Plagas y conquistas

Humberto de la Calle
29 de marzo de 2020 - 05:00 a. m.

Es una verdadera tortura sentarse frente a la pantalla en las actuales circunstancias. ¿Buscar un tema distinto al coronavirus? ¿Volver sobre el tema para decir qué? Difícil algo que no se haya dicho.

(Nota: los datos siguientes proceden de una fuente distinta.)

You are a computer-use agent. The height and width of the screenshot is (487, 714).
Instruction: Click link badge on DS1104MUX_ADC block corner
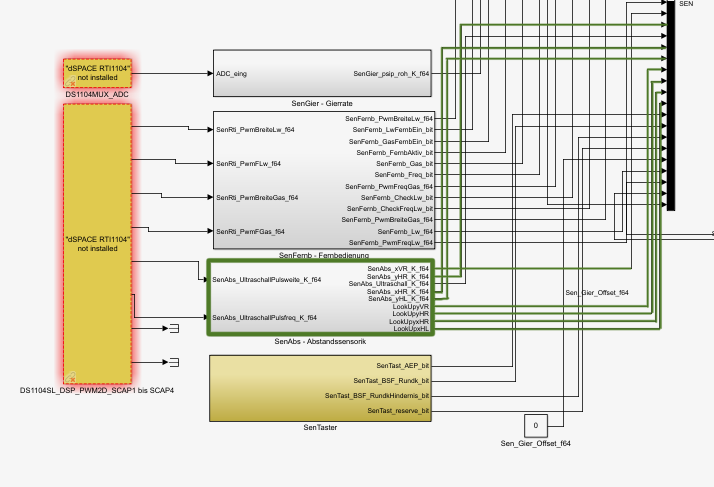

Buceando, llegué al papel de las epidemias en la conquista de nuestras tierras. Tanto como ahora, la peste nos llegó de Europa. Y para los conquistadores, sin proponérselo, fue su “arma de combate”, muy por encima de los arcabuces, la espada de acero y los temibles alanos de ojos amarillos.

En 1518 apareció la viruela en Centroamérica. Terrible dolencia que no dejaba títere con cabeza. Como los nativos no la habían sufrido nunca, carecían de anticuerpos. De modo que el efecto fue devastador. Un año después, el villano fue el sarampión. México y Guatemala sufrieron el golpe. Nuevamente el sarampión asoló desde el bajo Misisipi hasta la Amazonía. En 1618, la población de aztecas, que había llegado a 18 millones, ya apenas contaba con 1,6 millones.

Claro que vino la retaliación americana. Una especie de venganza de Moctezuma. Los conquistadores, según algunos científicos, se llevaron la sífilis. Cinco años después de la Conquista, ya el 30 % de Europa padecía el mal. No obstante, el balance final favoreció a los europeos. Porque tras 8.000 años de la implantación del modelo agrícola, con poblaciones apiñadas en convivencia con animales, estaban más preparados para lograr cierta inmunidad. Además, a la sífilis se le negó su origen americano: en efecto, la enfermedad tomó en cada región el nombre del enemigo inmediato. Los franceses la llamaron peste italiana; los italianos, toma y daca, morbo gálico; los españoles y portugueses se acusaron mutuamente; los rusos la denominaron enfermedad polaca. Hasta la religión llevó del bulto. Los turcos la denominaron epidemia cristiana.

En tales condiciones, no podían faltar hoy teorías conspirativas que, como casi siempre, son como las dos caras de Jano: algunos dicen que el bicho fue inventado en un laboratorio por los chinos para atacar a los demás. Otros, al revés, que Trump contagió a los orientales. Y, ya para alucinación sin cuento, la conspiración va y vuelve: que los chinos lo diseminaron para lucrarse de la bancarrota occidental comprando a precio de bicoca las acciones de las principales compañías.

El COVID-19 ahora no sólo ha inundado nuestras vidas, sino que es materia de contradicciones. Una de ellas, si primero es la economía que la vida. Obvio que esta última es el valor supremo. Y que el Estado tiene que reventar cinchas ahora flexibilizando, hasta donde se pueda, el manejo macroeconómico para volcarse sobre el sistema de salud y los más desvalidos. Pero no hay que equivocarse: la vida y la salud también dependen de una buena economía. Por fuera de modelos ideológicos, sea que se trata de una economía completamente estatal u otra totalmente abierta, en todo caso la productividad y el crecimiento favorecen las condiciones que prolongan la vida y mejoran la salud. La pregunta es si nos endeudamos para convocar a generaciones futuras a solventar la emergencia. O si echamos mano del marranito de algunos fondos existentes. Pero no se trata de creer que la economía es enemiga de la vida. Quiero entenderlo como una metáfora dirigida a poner primero la lucha contra el virus así después tengamos que arreglar las cargas.